(Data extract Opens)

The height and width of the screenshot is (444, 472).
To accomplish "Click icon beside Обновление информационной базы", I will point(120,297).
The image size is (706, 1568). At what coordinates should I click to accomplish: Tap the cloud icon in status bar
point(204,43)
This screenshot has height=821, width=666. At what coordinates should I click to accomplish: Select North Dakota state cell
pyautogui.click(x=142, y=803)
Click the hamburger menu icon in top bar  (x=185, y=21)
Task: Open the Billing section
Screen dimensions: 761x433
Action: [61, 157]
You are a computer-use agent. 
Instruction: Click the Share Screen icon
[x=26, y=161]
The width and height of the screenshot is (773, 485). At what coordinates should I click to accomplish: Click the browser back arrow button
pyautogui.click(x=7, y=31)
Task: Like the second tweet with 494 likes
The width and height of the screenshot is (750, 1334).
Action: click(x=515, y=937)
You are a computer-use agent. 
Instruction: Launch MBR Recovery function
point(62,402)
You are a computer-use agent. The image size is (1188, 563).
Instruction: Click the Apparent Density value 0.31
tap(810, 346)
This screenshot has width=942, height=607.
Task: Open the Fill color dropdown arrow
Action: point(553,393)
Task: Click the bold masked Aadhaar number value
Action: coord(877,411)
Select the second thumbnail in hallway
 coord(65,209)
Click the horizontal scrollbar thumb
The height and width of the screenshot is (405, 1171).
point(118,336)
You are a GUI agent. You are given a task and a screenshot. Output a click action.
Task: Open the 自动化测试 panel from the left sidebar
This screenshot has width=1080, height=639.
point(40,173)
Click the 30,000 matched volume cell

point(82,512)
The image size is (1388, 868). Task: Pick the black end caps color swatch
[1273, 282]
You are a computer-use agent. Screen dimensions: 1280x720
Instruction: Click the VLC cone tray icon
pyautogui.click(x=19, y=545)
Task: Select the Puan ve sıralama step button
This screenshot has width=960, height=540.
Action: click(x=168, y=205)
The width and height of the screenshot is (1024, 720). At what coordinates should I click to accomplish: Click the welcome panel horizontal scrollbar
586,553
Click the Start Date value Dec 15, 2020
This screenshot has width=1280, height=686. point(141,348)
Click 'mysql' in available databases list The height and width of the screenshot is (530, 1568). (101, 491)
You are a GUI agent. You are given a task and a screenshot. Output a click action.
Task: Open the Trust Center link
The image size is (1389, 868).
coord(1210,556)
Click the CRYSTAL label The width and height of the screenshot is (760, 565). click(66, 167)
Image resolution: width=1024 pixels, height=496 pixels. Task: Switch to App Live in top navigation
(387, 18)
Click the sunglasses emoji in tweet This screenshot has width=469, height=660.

(Data extract Closes)

Activity
With the first line being the one containing "You are a computer-use agent. Screen" and the last line the one containing "Click the CRYSTAL", transcribe exactly the lines above that fall in that range.

Written answer
You are a computer-use agent. Screen dimensions: 1280x720
Instruction: Click the VLC cone tray icon
pyautogui.click(x=19, y=545)
Task: Select the Puan ve sıralama step button
This screenshot has width=960, height=540.
Action: click(x=168, y=205)
The width and height of the screenshot is (1024, 720). At what coordinates should I click to accomplish: Click the welcome panel horizontal scrollbar
586,553
Click the Start Date value Dec 15, 2020
This screenshot has width=1280, height=686. point(141,348)
Click 'mysql' in available databases list The height and width of the screenshot is (530, 1568). (101, 491)
You are a GUI agent. You are given a task and a screenshot. Output a click action.
Task: Open the Trust Center link
The image size is (1389, 868).
coord(1210,556)
Click the CRYSTAL label The width and height of the screenshot is (760, 565). click(66, 167)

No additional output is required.